TASK: Continue the remembrance of Larry Jackson from the point where it stops.

DOCUMENT PASSAGE:
+ + + + + + +
The Need To Reconnect

Once again we face the reality of life and what comes afterwards. The life of our friend Larry Jackson ended this afternoon as he battled a number of serious health issues.

I guess I probably first met Larry some 50 or so years ago, lost touch for several decades and then reconnected here on Facebook about 10 years ago. It wasn’t always a nice and cordial relationship between Larry and me. We were polar opposites when it came to politics, but I won’t even go into that. It really doesn’t matter.

Somewhere along the way Larry unfriended me over those differences. We lost touch for a few more years. He was living and working out in Odessa at that time. Then about 4 years I heard he had moved back to the area. All I knew was he was living in an RV out at Kingsland. Not having a cell number for him I went on a quest to find him. I even attempted to get several of our joint friends to encourage him to re-friend me on FB. Our 45th high school reunion was coming up and I thought he may want to go.

After a couple of trips to Kingsland searching (do you have any idea how many RV Parks there are in and around Kingsland?) I finally located him. I walked up to his door and rapped on it. That trip he only spoke to me through the window screen that was next to the door. We talked for a few minutes and I told him about the upcoming reunion. I asked him to get back on FB with me so I could add him to our class reunion group. He agreed to. I gave him my phone number but he never offered to give me his.

The next trip I made to visit Larry I took him an Angora Chronicles book. I guess he felt it would be rude to have me leave it on the little table outside, so he opened to door to receive it. We visited for awhile but I didn’t go in. Our relationship was getting better but he still seemed a bit dubious about my coming to see him.

When the time came around for the reunion, he wasn’t feeling well, so he was unable to attend.

We message each other for awhile. He had mentioned along the way that he no longer had a yearbook from our Senior Year. It had disappeared in a move or a divorce. He wasn’t sure where. When our classmate Elaine Holland was getting ready to move from Texas to Colorado a while back she needed to downsize moving into a condo, so she entrusted several school mementos to me. She hoped I could find good homes for it.

Larry came to mind so I took her senior annual to Larry. He seemed thrilled to have it.
+ + + + + + +
DATASET EXCERPT:
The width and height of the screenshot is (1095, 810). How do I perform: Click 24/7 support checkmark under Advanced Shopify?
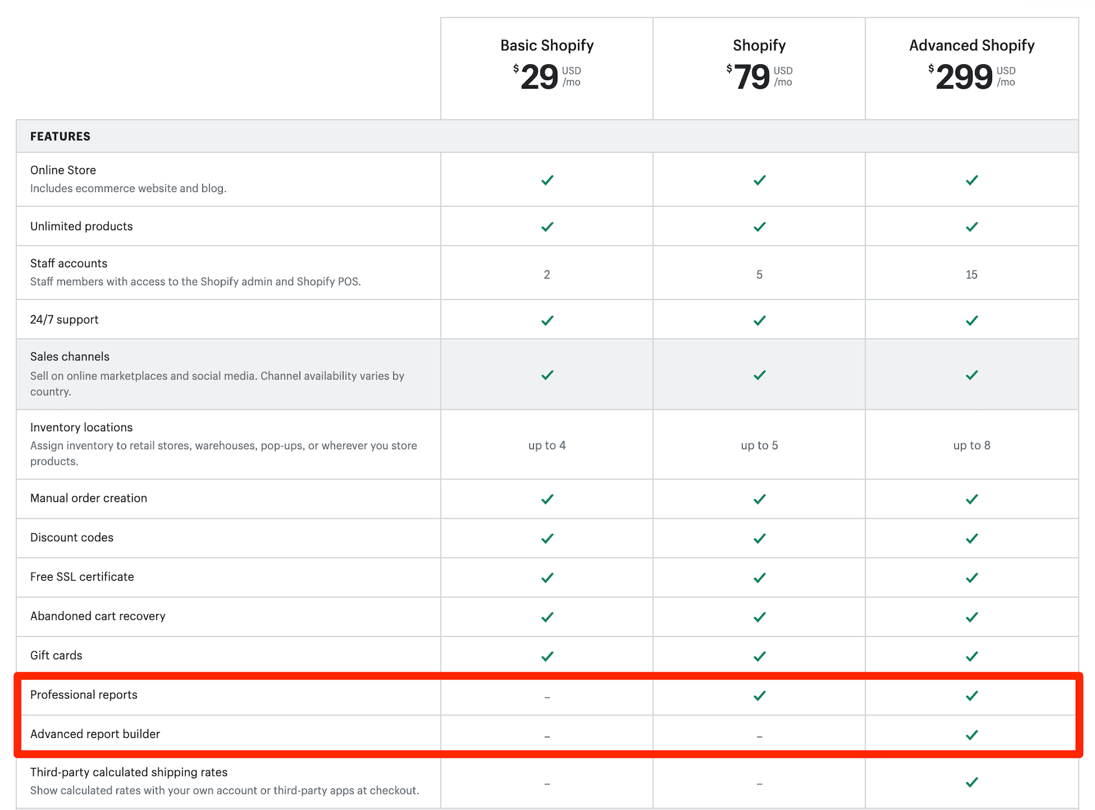pos(971,321)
+ + + + + + +
ANSWER:
Even though we could never have been considered close friends from school or thereafter, our friendship began to blossom and bear fruit. It occurred to me that Larry was living a lonely existence. His only brother, living in Marble Falls was dealing with his own health issues. Larry mostly stayed in that RV only occasionally getting out for something medical related or a trip to HEB. Our visits on messenger became more frequent. I finally got his cell number and we started talking. Our conversations were never very deep. Mostly carrying on about how great we each were. He shared a couple of his music CD’s with me. I was amazed at what a great singing voice he had possessed not too many years ago. He was also a guitar playing son of a gun.

As his health worsened he started asking more and more of me. Over the months we made a few trips to the ER. He would also let me grocery shop for him. I enjoyed humoring him with making sure I got exactly what he ordered. He was pretty demanding, oh by the way. I would laugh it off. At least I wasn’t sitting cooped up in an RV all the time.

As strange as it all seems, he became one of my best friends. The oddest of odd couples. I felt honored that our friendship had taken such an odd turn of events. It has made me understand that as trying as times can be, nothing is better than having a friend you can lean on. We never know when we’ll need to do a little leaning ourselves.

Larry, just be ready to serenade all those pretty gals once again in Heaven. They’ll love it.

I see that the way this is written that I’m must be asking for a lot of back pats. That wasn’t my intention. I just wanted to highlight that sometimes a person has to go an extra mile to make up for past wrongs or attitudes. And if you do that, you will be enriched beyond measure.

Sometimes that person that is the hardest to reach, the most difficult to get next to, is the very person that needs you the most.